TEXTE FOURNI =

M. SAINT-DENIS: Là-dessus, je dirai ceci. Actuellement, à Montréal, nous vendons du 24 onces depuis des années et des années. Nous nous rallions aux boulangeries du Québec pour éliminer ces 24 onces et rejoindre les 20 onces. Je pense que, dans d'autres secteurs de la province, les boulangers pourraient également se rallier. Lorsque je dis 24 onces, qui disparaî-traient à Montréal, je songe aux 32 onces qu'on retrouve à Québec, seulement à Québec.

M. SAINT-PIERRE: Ce point est conforme à la loi dans le moment. Est-ce que la loi, qui n'est pas respectée, ne disait pas 16 onces et 32 onces? Cela a été repris dans les règlements de la ville de Québec.

M. SAINT-DENIS: Cela a été repris dans les règlements de la ville de Québec et dans les règlements de la ville de Montréal, ce sont 12 onces et ses multiples. Actuellement, c'est tenu d'une façon très rigoureuse, on s'en tient au poids à Montréal: 12 et 24 onces.

M. DEMERS: Les multiples de douze.

DONNÉES FOURNIES =
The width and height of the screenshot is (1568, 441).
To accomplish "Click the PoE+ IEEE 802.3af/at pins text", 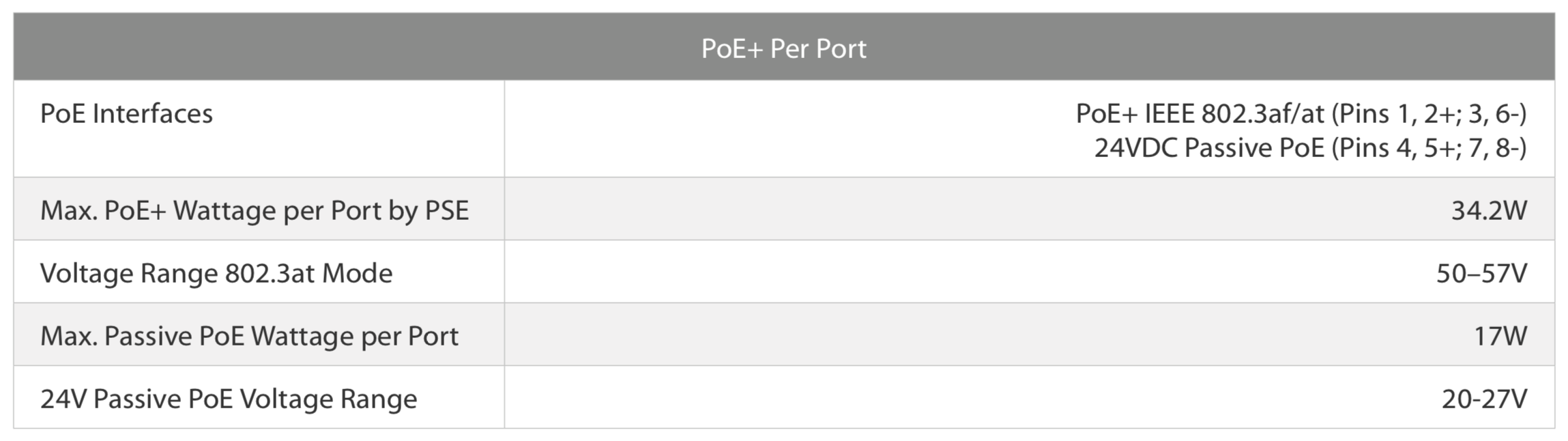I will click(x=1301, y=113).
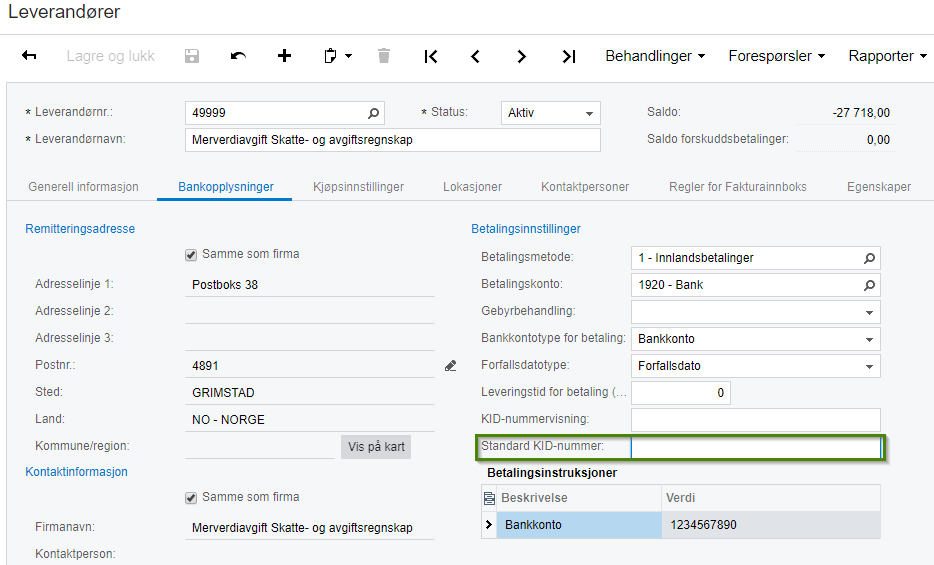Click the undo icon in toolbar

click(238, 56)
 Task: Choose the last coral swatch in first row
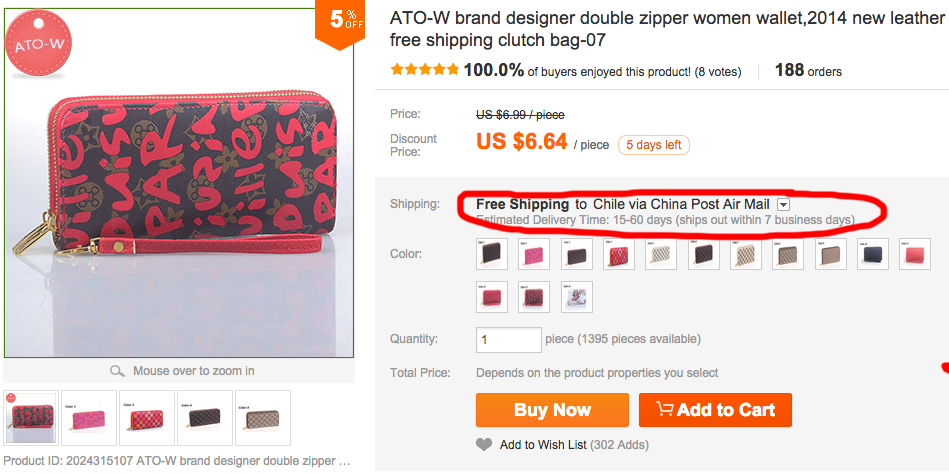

CONSIGNE A = Dites si chacun de ces énoncés correspond à l'échange sur le poids du pain : (i) à Montréal, on vend du pain de 24 onces depuis longtemps ; (ii) le pain de 32 onces se trouve dans toute la province ; (iii) selon M. Saint-Denis, à Montréal, on s'en tient aux poids de 16 et 32 onces.
CONSIGNE B = Dans l'échange sur le poids du pain, quel poids les boulangeries du Québec veulent-elles adopter à la place des 24 onces ?
CONSIGNE C = Prolongez l'échange sur le poids du pain après la dernière réplique, celle de M. Demers.
Ces données viennent d'une autre source que le texte.

RÉPONSE ATTENDUE A =
(i) Oui : « Actuellement, à Montréal, nous vendons du 24 onces depuis des années et des années. »
(ii) Non : « je songe aux 32 onces qu'on retrouve à Québec, seulement à Québec. »
(iii) Non : « on s'en tient au poids à Montréal: 12 et 24 onces. »

RÉPONSE ATTENDUE B = Les 20 onces.

RÉPONSE ATTENDUE C =
M. JORON: M. le Président, je voudrais poser une question à la suite de ce que M. Saint-Denis disait tout à l'heure. Vous affirmiez que le fait que des chaînes vendent du pain meilleur marché que ce qui serait probablement un prix minimum, si on devait en fixer un, n'est pas nécessairement une économie globale pour le consommateur, il y a un trompe-l'oeil là-dedans en ce sens, que c'est peut-être vrai que le pain lui-même peut être à meilleur marché; par contre, la chaîne va sûrement se reprendre sur une autre sorte de produit, et que le panier d'épiceries globalement, n'est finalement pas meilleur marché. L'intérêt du consommateur n'est finalement pas protégé. J'ai bien tendance à croire que vous avez raison. Cependant, je me demande en quoi le fait de relever le prix du pain ou d'établir un prix minimal, c'est-à-dire d'empêcher la chaine de le vendre plus bas que X cents mais à un prix plus élevé que ce que vous appelez le "dumping" qui se fait actuellement, va nécessairement entraîner une baisse sur les autres produits de façon que le panier global ne coûte pas plus cher qu'aujourd'hui au consommateur.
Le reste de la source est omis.